What to produce —
Output the material exactly, with every line intact.

★ ★ ★

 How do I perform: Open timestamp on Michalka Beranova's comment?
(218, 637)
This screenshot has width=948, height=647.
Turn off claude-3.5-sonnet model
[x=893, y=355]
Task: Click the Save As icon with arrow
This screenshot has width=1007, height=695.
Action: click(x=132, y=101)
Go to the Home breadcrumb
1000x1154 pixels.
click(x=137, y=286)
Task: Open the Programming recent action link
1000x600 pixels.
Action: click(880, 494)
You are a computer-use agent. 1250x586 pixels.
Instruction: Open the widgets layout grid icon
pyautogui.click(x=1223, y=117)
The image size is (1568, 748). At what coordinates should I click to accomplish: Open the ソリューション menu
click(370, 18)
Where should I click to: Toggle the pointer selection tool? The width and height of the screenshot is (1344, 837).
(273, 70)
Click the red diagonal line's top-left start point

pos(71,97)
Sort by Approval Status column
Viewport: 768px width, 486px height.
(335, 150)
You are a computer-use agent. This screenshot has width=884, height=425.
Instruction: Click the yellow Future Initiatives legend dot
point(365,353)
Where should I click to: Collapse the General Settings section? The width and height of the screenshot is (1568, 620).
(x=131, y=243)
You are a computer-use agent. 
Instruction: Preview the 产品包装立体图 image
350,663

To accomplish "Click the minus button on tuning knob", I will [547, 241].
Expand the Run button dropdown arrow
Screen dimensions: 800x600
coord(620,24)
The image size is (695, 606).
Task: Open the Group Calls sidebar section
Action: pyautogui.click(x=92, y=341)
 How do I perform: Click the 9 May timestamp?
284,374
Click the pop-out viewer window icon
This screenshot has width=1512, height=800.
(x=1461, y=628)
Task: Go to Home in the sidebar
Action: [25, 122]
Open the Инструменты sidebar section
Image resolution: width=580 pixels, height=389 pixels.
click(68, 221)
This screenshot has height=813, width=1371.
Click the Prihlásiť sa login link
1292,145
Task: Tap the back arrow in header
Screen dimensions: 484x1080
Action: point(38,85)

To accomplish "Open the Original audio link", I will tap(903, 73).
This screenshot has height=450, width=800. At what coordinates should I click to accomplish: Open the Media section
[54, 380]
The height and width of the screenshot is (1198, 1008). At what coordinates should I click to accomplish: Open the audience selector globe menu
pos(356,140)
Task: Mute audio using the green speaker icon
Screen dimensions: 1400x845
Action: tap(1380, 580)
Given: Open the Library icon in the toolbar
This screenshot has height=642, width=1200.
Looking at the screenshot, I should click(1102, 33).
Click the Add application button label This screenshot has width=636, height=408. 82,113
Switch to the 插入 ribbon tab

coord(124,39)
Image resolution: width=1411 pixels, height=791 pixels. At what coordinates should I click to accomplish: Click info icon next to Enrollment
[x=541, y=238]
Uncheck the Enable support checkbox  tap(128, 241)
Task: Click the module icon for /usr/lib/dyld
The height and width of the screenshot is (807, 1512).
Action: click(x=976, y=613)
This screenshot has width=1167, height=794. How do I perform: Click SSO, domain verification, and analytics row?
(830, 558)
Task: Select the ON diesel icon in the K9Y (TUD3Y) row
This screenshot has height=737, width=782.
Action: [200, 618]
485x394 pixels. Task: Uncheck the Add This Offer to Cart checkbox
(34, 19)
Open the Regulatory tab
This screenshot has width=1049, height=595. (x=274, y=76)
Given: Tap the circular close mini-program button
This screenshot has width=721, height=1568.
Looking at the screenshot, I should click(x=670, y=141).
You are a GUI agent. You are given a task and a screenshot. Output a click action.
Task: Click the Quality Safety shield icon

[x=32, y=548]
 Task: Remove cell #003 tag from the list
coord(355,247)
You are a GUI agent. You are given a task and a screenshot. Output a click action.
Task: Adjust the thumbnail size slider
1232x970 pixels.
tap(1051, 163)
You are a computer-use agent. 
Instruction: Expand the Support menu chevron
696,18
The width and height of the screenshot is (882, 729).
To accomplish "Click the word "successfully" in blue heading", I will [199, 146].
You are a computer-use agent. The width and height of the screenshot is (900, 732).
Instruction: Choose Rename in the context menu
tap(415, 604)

★ ★ ★

Solved problem —
 How do I perform: Open timestamp on Michalka Beranova's comment?
(218, 637)
This screenshot has width=948, height=647.
Turn off claude-3.5-sonnet model
[x=893, y=355]
Task: Click the Save As icon with arrow
This screenshot has width=1007, height=695.
Action: click(x=132, y=101)
Go to the Home breadcrumb
1000x1154 pixels.
click(x=137, y=286)
Task: Open the Programming recent action link
1000x600 pixels.
Action: click(880, 494)
You are a computer-use agent. 1250x586 pixels.
Instruction: Open the widgets layout grid icon
pyautogui.click(x=1223, y=117)
The image size is (1568, 748). At what coordinates should I click to accomplish: Open the ソリューション menu
click(370, 18)
Where should I click to: Toggle the pointer selection tool? The width and height of the screenshot is (1344, 837).
(273, 70)
Click the red diagonal line's top-left start point

pos(71,97)
Sort by Approval Status column
Viewport: 768px width, 486px height.
(335, 150)
You are a computer-use agent. This screenshot has width=884, height=425.
Instruction: Click the yellow Future Initiatives legend dot
point(365,353)
Where should I click to: Collapse the General Settings section? The width and height of the screenshot is (1568, 620).
(x=131, y=243)
You are a computer-use agent. 
Instruction: Preview the 产品包装立体图 image
350,663

To accomplish "Click the minus button on tuning knob", I will [547, 241].
Expand the Run button dropdown arrow
Screen dimensions: 800x600
coord(620,24)
The image size is (695, 606).
Task: Open the Group Calls sidebar section
Action: pyautogui.click(x=92, y=341)
 How do I perform: Click the 9 May timestamp?
284,374
Click the pop-out viewer window icon
This screenshot has width=1512, height=800.
(x=1461, y=628)
Task: Go to Home in the sidebar
Action: [25, 122]
Open the Инструменты sidebar section
Image resolution: width=580 pixels, height=389 pixels.
click(68, 221)
This screenshot has height=813, width=1371.
Click the Prihlásiť sa login link
1292,145
Task: Tap the back arrow in header
Screen dimensions: 484x1080
Action: point(38,85)

To accomplish "Open the Original audio link", I will tap(903, 73).
This screenshot has height=450, width=800. At what coordinates should I click to accomplish: Open the Media section
[54, 380]
The height and width of the screenshot is (1198, 1008). At what coordinates should I click to accomplish: Open the audience selector globe menu
pos(356,140)
Task: Mute audio using the green speaker icon
Screen dimensions: 1400x845
Action: tap(1380, 580)
Given: Open the Library icon in the toolbar
This screenshot has height=642, width=1200.
Looking at the screenshot, I should click(1102, 33).
Click the Add application button label This screenshot has width=636, height=408. 82,113
Switch to the 插入 ribbon tab

coord(124,39)
Image resolution: width=1411 pixels, height=791 pixels. At what coordinates should I click to accomplish: Click info icon next to Enrollment
[x=541, y=238]
Uncheck the Enable support checkbox  tap(128, 241)
Task: Click the module icon for /usr/lib/dyld
The height and width of the screenshot is (807, 1512).
Action: click(x=976, y=613)
This screenshot has width=1167, height=794. How do I perform: Click SSO, domain verification, and analytics row?
(830, 558)
Task: Select the ON diesel icon in the K9Y (TUD3Y) row
This screenshot has height=737, width=782.
Action: [200, 618]
485x394 pixels. Task: Uncheck the Add This Offer to Cart checkbox
(34, 19)
Open the Regulatory tab
This screenshot has width=1049, height=595. (x=274, y=76)
Given: Tap the circular close mini-program button
This screenshot has width=721, height=1568.
Looking at the screenshot, I should click(x=670, y=141).
You are a GUI agent. You are given a task and a screenshot. Output a click action.
Task: Click the Quality Safety shield icon

[x=32, y=548]
 Task: Remove cell #003 tag from the list
coord(355,247)
You are a GUI agent. You are given a task and a screenshot. Output a click action.
Task: Adjust the thumbnail size slider
1232x970 pixels.
tap(1051, 163)
You are a computer-use agent. 
Instruction: Expand the Support menu chevron
696,18
The width and height of the screenshot is (882, 729).
To accomplish "Click the word "successfully" in blue heading", I will [199, 146].
You are a computer-use agent. The width and height of the screenshot is (900, 732).
Instruction: Choose Rename in the context menu
tap(415, 604)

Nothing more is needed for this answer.